Нонночка грохотала, и весь синклит вторил ей, кроме, впрочем, Машеньки, которая сидела, уткнувшись в тарелку, и Добрецова, который был серьезно-печален, словно страдал гражданским недугом.
– Я не имею чести знать Короната Савича, – обратился он ко мне, – и, конечно, ничего не могу сказать против выбора им медицинской карьеры. Но, за всем тем, позволяю себе думать, что с его стороны пренебрежение к юридической карьере, по малой мере, легкомысленно, ибо в настоящее время профессия юриста есть самая священная из всех либеральных профессий, открытых современному человеку.
– Почему же вы так думаете?
– А потому просто, что общество никогда так не нуждалось в защите, как в настоящее время.
– В защите? против чего?
– Против современного направления умов-с. Против тех недозрелых и, смею так выразиться, нетерпимых теорий, которые предъявляются со стороны известной части молодого поколения, к которому, впрочем, имею честь принадлежать и я.

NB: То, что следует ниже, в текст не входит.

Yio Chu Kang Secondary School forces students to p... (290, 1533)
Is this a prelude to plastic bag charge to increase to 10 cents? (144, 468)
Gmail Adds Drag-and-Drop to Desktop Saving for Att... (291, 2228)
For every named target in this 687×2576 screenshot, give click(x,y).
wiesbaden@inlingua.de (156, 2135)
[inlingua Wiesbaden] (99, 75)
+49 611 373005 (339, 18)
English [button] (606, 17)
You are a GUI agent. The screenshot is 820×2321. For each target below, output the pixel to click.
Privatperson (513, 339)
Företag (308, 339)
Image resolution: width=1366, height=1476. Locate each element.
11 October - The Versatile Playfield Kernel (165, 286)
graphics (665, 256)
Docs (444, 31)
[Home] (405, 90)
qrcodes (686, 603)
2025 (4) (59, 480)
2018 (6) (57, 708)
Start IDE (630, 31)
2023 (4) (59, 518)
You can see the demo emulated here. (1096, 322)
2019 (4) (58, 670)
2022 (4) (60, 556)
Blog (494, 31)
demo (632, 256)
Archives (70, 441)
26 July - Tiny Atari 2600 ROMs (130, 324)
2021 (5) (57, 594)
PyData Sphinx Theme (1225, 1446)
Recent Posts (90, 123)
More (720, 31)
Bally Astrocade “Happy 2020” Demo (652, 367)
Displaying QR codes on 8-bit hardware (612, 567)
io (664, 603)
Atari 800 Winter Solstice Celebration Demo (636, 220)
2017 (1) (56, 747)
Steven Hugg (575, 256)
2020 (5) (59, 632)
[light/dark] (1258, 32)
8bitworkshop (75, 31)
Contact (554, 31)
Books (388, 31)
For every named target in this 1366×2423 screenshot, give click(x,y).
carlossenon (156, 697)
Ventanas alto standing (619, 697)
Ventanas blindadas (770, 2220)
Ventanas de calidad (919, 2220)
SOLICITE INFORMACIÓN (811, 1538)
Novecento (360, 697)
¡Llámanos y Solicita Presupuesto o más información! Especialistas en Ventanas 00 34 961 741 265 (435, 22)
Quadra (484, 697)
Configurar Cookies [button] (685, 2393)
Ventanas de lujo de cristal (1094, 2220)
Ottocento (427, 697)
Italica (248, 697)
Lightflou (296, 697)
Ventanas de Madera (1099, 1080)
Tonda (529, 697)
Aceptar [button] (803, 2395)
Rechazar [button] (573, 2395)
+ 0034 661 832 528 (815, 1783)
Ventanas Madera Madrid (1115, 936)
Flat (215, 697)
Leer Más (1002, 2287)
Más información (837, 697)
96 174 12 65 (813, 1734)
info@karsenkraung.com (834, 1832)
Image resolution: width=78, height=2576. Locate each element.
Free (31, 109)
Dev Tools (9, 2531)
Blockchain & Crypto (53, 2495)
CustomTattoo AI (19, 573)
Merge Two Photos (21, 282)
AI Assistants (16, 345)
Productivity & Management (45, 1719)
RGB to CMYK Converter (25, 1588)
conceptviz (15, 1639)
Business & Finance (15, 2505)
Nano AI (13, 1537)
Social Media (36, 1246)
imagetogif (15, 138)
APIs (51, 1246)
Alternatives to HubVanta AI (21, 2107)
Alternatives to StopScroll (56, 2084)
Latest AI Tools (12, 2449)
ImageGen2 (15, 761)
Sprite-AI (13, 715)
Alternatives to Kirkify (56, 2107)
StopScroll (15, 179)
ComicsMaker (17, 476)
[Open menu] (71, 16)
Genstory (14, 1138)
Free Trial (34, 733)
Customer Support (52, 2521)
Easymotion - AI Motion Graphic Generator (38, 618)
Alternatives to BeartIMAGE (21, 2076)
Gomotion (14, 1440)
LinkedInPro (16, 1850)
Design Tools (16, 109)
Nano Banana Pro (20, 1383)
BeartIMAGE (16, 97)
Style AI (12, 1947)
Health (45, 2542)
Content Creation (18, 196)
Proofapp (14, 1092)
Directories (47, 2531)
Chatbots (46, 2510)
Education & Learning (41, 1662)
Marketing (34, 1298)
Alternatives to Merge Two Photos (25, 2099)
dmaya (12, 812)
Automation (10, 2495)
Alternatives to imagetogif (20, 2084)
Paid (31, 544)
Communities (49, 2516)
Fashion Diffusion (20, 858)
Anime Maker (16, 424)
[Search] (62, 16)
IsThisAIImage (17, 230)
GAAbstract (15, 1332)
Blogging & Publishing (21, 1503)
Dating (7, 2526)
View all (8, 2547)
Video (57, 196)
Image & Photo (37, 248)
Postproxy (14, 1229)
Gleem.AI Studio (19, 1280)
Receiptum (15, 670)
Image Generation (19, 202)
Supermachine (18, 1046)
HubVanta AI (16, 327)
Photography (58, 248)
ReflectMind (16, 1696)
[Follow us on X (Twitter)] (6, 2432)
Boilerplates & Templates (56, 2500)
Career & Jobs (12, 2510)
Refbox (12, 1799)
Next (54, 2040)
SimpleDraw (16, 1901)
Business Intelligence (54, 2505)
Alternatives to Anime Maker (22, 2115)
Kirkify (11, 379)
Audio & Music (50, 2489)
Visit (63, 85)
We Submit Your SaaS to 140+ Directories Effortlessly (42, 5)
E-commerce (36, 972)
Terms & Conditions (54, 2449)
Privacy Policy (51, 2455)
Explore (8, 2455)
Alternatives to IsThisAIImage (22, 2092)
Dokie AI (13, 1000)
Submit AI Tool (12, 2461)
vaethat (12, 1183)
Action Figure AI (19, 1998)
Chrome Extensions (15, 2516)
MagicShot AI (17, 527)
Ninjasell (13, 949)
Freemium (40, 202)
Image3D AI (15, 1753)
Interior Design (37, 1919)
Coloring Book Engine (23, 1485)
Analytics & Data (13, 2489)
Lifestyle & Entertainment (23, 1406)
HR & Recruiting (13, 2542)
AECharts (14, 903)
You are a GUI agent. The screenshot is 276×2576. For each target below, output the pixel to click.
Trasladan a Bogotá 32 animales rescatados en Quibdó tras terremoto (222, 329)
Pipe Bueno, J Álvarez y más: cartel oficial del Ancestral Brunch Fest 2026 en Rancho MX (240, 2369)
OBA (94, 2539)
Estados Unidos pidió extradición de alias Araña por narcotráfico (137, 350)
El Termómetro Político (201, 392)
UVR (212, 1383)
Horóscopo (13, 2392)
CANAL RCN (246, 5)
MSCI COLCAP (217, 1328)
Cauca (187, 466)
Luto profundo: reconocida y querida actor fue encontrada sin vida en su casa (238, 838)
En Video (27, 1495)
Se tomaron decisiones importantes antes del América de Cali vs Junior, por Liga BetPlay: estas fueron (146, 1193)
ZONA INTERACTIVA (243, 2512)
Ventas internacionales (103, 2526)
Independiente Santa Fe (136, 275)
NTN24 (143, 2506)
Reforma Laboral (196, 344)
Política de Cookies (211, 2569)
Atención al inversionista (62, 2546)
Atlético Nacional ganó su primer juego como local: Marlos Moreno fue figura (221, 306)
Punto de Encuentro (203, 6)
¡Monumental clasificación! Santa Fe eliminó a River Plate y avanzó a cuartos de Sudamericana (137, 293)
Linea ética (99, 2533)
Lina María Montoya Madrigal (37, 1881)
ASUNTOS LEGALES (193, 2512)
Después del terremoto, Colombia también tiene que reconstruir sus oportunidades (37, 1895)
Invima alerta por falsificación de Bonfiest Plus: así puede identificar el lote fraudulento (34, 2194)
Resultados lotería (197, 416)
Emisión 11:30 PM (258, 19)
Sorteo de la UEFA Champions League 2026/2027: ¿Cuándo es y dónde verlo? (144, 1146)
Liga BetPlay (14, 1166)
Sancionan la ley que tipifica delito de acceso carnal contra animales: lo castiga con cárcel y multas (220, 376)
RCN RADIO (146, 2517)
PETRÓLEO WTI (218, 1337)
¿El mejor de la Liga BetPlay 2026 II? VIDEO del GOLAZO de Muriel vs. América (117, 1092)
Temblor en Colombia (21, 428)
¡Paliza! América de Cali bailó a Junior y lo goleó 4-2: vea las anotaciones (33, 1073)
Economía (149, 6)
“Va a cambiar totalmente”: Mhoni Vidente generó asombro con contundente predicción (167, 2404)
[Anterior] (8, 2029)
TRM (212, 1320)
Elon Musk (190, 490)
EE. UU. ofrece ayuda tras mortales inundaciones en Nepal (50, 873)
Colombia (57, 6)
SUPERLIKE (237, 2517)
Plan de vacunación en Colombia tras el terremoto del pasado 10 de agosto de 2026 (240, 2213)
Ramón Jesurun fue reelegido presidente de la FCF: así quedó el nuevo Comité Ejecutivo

– Но ведь такого рода защиту могут и становые пристава оказать!
– Могут-с; но без знания дела-с.
– Отчего же? Ведь доискаться, что человек между грядами спрятался, или допросить его так, чтоб ему тепло сделалось, – право, все это становой может сделать если не лучше (не забудьте, на его стороне опыт прежних лет!), то отнюдь не хуже, нежели любой юрист.
– Да-с, но ведь факты, на которые вы указали, – ни больше ни меньше, как простые формальности. И даже печальные формальности, прибавлю я от себя. Их, конечно, мог бы с успехом выполнить и становой пристав; но ведь не в них собственно заключается миссия юриста, а в чем-то другом. Следствие будет мертво, если в него не вложен дух жив. А вот этот-то дух жив именно и дается юридическим образованием. Только юридическим образованием, а не рутиною-с.
– Гм… ежели вы с точки зрения "духа жива"… Скажите, пожалуйста, этот "дух жив" – ведь это то самое, что в прежние времена было известно под именем "корней и нитей"?